##### Provided data

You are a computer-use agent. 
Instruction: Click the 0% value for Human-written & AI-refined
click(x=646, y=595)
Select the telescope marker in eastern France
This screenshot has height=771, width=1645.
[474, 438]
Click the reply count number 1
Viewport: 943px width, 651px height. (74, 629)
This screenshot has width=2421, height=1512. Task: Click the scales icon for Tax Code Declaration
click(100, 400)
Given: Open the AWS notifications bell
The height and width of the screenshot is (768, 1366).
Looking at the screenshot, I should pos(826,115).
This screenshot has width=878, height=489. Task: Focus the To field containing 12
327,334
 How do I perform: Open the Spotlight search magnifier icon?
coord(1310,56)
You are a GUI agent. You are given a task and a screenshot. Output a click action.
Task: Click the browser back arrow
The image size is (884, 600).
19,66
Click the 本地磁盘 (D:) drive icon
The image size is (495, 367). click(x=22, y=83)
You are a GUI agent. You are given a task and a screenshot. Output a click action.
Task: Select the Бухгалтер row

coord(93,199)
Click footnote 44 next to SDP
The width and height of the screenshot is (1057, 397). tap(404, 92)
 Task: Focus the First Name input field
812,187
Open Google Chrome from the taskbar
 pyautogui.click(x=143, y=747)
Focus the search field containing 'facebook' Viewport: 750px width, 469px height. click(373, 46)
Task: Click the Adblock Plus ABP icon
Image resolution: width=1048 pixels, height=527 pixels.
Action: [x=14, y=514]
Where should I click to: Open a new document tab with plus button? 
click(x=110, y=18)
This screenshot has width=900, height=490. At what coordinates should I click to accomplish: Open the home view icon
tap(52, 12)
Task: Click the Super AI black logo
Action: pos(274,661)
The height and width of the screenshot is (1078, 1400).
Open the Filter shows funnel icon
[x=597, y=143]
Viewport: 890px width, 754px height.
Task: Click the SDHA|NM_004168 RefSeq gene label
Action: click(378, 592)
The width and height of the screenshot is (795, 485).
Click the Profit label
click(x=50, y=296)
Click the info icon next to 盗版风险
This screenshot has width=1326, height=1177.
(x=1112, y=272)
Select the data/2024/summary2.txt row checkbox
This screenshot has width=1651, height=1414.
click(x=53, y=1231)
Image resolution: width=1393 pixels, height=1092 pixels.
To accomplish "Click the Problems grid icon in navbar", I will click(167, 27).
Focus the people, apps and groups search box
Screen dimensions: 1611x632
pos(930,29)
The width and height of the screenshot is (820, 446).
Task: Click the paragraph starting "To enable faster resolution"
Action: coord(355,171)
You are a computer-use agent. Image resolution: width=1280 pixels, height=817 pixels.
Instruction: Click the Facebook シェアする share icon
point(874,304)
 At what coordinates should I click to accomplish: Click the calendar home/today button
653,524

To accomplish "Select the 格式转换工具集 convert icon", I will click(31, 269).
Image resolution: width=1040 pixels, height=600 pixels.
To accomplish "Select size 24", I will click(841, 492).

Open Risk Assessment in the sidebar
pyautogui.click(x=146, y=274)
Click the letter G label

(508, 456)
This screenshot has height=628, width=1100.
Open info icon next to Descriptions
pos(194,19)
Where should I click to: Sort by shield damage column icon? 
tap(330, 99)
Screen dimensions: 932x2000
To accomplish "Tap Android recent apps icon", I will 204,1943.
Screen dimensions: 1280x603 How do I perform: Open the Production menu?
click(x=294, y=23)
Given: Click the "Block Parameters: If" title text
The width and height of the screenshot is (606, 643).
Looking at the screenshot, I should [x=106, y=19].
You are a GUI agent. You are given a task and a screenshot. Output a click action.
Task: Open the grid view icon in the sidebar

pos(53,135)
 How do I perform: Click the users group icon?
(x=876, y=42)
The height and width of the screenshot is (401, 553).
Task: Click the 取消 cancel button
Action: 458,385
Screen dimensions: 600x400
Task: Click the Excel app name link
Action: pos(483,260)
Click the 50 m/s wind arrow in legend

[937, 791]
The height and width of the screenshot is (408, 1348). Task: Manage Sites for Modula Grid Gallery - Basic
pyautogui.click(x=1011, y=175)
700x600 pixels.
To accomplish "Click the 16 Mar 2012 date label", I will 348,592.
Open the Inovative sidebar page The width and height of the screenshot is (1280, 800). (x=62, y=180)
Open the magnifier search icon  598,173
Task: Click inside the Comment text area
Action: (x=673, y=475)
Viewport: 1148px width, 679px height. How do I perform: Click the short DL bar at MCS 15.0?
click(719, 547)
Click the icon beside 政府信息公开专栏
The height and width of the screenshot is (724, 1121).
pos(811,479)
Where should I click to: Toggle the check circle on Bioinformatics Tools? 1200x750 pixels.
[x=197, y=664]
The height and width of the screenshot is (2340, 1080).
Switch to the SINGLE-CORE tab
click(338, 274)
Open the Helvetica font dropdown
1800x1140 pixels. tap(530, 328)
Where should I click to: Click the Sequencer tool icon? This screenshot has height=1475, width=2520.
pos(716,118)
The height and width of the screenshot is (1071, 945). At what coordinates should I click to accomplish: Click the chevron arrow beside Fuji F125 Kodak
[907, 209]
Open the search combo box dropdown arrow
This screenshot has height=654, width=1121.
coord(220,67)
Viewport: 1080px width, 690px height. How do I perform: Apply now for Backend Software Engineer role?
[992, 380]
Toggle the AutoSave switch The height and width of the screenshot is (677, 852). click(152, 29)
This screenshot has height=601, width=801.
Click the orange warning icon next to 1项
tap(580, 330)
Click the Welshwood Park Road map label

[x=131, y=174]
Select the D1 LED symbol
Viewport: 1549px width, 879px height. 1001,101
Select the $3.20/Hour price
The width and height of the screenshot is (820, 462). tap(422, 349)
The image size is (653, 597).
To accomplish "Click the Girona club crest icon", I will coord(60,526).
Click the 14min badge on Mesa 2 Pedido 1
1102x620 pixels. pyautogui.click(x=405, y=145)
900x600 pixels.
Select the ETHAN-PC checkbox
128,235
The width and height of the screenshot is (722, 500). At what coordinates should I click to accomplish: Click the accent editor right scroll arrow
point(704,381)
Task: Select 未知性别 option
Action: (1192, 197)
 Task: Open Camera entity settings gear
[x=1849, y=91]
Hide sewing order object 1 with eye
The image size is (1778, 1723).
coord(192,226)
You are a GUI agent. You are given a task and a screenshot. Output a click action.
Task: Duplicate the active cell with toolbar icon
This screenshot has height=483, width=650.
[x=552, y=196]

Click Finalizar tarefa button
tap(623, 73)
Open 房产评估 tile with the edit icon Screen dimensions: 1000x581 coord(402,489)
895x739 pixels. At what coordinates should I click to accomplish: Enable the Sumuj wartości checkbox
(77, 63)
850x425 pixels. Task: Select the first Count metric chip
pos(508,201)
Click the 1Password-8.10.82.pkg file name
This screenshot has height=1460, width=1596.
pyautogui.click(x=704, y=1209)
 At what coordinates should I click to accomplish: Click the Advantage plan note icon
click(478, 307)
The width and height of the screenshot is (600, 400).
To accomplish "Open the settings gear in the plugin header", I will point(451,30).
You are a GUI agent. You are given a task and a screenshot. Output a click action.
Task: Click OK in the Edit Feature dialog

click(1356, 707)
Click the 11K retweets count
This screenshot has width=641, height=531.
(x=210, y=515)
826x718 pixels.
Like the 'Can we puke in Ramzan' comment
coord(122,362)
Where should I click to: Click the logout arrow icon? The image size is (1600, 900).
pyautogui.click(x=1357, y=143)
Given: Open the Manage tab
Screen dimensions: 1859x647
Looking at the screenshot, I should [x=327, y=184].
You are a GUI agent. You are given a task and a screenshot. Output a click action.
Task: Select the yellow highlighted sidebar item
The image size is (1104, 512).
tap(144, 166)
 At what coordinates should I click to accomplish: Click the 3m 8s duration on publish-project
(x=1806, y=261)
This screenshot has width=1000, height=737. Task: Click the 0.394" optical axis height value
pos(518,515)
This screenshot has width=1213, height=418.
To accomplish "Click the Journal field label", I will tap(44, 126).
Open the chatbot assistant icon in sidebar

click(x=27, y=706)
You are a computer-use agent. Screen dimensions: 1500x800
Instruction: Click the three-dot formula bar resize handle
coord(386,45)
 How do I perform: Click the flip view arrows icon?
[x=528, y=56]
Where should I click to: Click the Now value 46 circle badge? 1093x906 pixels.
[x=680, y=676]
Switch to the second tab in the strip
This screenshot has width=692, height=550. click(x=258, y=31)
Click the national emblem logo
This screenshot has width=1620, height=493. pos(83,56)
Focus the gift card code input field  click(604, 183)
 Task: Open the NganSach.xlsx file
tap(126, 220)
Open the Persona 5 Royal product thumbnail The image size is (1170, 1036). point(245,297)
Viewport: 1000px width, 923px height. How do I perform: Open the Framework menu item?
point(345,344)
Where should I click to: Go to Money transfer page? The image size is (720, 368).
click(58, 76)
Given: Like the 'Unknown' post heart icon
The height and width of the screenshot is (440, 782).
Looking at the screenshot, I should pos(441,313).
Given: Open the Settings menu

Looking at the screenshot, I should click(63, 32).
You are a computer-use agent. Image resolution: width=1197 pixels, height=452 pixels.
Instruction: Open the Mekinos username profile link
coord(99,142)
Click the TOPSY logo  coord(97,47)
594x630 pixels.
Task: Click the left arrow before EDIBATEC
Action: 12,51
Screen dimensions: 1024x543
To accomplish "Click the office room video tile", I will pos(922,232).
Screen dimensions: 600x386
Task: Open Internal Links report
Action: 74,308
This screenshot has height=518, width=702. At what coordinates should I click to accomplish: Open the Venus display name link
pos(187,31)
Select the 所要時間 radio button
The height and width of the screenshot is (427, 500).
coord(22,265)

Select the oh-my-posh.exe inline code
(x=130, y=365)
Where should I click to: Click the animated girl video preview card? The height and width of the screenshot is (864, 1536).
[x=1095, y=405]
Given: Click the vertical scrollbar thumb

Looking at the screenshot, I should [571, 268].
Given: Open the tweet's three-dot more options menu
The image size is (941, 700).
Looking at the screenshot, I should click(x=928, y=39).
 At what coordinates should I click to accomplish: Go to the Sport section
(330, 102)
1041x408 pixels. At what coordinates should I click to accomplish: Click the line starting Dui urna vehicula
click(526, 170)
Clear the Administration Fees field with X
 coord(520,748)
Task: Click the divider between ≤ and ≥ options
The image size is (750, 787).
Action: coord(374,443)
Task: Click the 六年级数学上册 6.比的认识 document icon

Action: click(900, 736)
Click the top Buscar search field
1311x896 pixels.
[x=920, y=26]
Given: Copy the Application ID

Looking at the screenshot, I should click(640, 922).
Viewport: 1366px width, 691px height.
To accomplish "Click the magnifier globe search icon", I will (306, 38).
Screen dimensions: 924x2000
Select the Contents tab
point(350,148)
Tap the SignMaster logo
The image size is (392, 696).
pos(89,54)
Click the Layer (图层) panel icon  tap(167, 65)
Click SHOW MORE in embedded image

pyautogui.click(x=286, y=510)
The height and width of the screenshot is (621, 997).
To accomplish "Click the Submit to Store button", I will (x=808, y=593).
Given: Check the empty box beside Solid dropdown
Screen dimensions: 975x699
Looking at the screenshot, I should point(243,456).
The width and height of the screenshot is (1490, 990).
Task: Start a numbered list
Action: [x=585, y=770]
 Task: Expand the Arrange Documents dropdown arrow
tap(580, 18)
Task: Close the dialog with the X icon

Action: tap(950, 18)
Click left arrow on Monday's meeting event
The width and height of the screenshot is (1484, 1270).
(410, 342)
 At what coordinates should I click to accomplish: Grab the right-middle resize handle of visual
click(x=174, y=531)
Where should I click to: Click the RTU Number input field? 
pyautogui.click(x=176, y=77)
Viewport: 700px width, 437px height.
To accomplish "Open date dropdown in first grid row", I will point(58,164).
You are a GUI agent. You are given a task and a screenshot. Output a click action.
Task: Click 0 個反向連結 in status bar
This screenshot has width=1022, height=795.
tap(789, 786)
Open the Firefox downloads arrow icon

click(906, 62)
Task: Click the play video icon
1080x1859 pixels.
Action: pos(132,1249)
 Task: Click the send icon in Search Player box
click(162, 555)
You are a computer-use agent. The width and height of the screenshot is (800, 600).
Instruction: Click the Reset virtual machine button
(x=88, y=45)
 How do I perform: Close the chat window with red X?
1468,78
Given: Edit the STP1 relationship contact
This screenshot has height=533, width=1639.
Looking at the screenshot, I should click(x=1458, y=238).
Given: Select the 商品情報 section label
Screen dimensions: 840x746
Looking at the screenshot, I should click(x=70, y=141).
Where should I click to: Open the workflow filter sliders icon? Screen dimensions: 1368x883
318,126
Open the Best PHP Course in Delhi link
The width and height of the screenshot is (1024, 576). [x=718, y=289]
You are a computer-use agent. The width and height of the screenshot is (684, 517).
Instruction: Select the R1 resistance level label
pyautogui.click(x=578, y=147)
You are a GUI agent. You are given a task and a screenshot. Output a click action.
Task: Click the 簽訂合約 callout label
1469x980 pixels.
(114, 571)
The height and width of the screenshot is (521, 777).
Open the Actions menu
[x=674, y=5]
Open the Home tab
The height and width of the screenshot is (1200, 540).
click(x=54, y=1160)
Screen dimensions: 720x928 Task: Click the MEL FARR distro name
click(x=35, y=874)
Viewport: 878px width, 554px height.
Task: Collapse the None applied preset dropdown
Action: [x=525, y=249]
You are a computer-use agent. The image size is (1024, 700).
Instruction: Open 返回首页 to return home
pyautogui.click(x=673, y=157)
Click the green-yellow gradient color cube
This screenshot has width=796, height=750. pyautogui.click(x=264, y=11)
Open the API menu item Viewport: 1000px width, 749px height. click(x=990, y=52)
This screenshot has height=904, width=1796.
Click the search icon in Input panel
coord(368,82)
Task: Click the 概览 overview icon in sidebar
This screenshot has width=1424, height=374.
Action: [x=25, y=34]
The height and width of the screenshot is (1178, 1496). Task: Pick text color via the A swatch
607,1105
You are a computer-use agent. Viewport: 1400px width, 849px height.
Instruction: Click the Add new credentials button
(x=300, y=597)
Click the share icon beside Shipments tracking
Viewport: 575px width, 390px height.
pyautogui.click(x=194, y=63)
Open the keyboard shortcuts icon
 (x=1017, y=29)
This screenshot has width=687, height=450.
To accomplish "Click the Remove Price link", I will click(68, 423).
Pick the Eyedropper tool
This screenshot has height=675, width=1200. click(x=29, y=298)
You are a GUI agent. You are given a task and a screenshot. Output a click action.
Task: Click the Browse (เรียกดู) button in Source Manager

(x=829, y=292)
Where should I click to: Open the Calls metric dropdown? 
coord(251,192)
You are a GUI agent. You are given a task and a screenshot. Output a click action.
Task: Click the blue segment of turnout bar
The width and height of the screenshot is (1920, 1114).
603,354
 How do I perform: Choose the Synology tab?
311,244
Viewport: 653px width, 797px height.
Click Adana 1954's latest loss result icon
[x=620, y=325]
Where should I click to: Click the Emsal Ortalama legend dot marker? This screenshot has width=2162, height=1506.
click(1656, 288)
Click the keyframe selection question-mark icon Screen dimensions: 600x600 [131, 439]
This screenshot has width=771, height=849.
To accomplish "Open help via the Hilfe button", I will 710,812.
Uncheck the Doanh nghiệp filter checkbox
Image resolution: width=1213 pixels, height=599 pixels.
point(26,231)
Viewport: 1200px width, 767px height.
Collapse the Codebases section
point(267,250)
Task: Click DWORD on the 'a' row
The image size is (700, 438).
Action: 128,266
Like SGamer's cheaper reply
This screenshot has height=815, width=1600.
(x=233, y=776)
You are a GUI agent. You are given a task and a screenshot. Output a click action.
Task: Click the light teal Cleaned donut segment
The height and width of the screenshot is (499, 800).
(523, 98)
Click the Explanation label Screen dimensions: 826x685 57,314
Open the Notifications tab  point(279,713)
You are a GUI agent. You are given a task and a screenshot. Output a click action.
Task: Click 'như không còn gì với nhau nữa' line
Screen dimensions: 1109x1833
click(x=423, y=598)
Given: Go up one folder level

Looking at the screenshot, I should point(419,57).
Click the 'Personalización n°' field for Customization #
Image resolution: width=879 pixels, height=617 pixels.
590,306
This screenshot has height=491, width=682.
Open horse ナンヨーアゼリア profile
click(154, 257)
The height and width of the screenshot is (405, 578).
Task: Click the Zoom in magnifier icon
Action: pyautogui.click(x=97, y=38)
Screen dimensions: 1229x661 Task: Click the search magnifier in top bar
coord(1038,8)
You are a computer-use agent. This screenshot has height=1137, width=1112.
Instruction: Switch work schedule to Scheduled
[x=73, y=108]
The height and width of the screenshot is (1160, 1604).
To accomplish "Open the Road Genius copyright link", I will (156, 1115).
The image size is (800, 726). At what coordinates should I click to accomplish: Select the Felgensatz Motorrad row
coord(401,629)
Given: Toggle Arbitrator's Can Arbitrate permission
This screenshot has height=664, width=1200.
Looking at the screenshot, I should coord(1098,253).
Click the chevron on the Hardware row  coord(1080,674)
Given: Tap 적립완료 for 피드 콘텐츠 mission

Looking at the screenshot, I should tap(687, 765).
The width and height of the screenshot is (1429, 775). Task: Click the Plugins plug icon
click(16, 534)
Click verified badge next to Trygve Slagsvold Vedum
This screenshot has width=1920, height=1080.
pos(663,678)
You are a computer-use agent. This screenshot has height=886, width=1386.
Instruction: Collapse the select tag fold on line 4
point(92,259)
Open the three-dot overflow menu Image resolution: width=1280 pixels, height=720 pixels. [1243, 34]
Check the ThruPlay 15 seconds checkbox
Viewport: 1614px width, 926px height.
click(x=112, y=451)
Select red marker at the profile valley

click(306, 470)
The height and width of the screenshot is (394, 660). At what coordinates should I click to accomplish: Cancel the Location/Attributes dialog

##########

▶ **Exercise directions**
Print the lines above from the one with "826x718 pixels." through the one with "Task: Select the yellow", both included, exactly as written and nothing more.

▶ **Your solution**
826x718 pixels.
Like the 'Can we puke in Ramzan' comment
coord(122,362)
Where should I click to: Click the logout arrow icon? The image size is (1600, 900).
pyautogui.click(x=1357, y=143)
Given: Open the Manage tab
Screen dimensions: 1859x647
Looking at the screenshot, I should [x=327, y=184].
You are a GUI agent. You are given a task and a screenshot. Output a click action.
Task: Select the yellow highlighted sidebar item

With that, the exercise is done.